Aktuell am bedeutsamsten sind für die befragten Menschen mit Diabetes CGM, Insulinpumpen (CSII) und AID-Systeme (Abb. 6). Das größte Entwicklungspotenzial sehen die Befragten in der Bedeutsamkeit von Online-Video-Sprechstunden, Online-Video-Schulung und Diabetes-Apps. Hier gilt es herauszufinden, was die Erwartungen der Menschen mit Diabetes an diese Formate sind.
Weniger bedeutsam (29 Prozent) sehen die Befragten “Abnehm-Spritzen”. Ein Grund hierfür könnte eventuell in den diskutierten Nebenwirkungen dieser Medikamente liegen. Man muss beachten, dass überwiegend Menschen mit Typ-1-Diabetes an der Umfrage teilnahmen. Doch auch bei Menschen mit Typ-2-Diabetes liegt die Bedeutsamkeit aktuell lediglich bei 51 Prozent und knapp über 60 Prozent in fünf Jahren.
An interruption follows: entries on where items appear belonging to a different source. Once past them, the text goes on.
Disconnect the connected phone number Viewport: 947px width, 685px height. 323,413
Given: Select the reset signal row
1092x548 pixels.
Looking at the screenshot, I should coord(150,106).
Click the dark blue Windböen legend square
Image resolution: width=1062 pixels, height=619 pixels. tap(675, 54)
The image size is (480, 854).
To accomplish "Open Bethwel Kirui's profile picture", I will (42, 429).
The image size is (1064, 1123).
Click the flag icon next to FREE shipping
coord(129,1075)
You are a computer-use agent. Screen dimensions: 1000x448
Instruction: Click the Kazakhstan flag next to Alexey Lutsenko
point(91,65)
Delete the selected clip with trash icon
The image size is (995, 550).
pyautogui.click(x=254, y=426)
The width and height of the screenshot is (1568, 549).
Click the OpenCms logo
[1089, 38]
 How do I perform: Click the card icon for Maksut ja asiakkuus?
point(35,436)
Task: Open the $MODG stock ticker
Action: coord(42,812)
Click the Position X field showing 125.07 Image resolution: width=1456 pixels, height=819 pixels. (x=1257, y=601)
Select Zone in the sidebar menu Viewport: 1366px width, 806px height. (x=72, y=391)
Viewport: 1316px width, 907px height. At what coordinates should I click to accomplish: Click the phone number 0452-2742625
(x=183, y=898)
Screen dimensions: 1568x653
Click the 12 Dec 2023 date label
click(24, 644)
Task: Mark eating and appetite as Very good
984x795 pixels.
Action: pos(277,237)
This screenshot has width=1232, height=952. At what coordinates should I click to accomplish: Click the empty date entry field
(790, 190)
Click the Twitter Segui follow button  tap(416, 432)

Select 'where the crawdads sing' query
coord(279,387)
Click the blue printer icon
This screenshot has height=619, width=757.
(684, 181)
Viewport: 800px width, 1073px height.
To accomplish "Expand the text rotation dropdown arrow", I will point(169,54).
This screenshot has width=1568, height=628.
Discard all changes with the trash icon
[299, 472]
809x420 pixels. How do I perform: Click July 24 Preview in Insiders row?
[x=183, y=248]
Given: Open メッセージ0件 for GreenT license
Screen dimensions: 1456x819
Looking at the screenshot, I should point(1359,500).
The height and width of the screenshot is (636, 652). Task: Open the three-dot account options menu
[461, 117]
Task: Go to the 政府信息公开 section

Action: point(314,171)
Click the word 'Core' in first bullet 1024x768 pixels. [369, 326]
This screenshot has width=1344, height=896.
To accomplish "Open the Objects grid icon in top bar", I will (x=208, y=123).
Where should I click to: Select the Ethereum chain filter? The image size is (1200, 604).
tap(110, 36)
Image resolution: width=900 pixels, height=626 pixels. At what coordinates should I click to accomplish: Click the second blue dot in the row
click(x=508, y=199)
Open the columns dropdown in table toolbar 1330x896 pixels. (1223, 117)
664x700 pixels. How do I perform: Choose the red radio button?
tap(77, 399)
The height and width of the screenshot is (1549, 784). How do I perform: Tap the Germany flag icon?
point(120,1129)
In den nächsten Jahren wird es spannend sein, wie die Bedeutsamkeit und die Nutzung dieser Medikamente sich verändern.
Der dt-report 2024 ermöglicht einen Überblick über wichtige Themen der Diabetologie. So sehen Menschen mit Diabetes die Interoperabilität, also die Kompatibilität und damit Austauschbarkeit der verschiedenen Systeme, als wichtiges Thema. Hier gibt es sicherlich noch eher großen Verbesserungsbedarf. Für viele Systeme und Lösungen braucht man fast immer eine eigene Software. Die verschiedenen Systeme (z. B. CGM und Insulinpumpe oder CGM und Analyse-Software) sind eben nicht beliebig miteinander kombinierbar.
Alle Ergebnisse des Digitalisierungs- und Technologiereport Diabetes 2024 unter www.dut-report.de.
Großes Potenzial wird in den nächsten Jahren sicherlich noch in den AID-Systemen liegen, die bereits jetzt eine hohe Bedeutsamkeit haben. Hier kann gerade KI noch einiges zur Personalisierung der AID-Algorithmen beitragen. Das größte Potenzial sehen die Menschen mit Diabetes bei Online-Angeboten zur Sprechstunde und Schulung. Sie wünschen sich zudem spezifische Schulungs-Apps. Die Ergebnisse der Befragung liefern wichtige Anhaltspunkte zur Verbesserung der Versorgung und Identifikation von Themen, die Menschen mit Diabetes wichtig sind.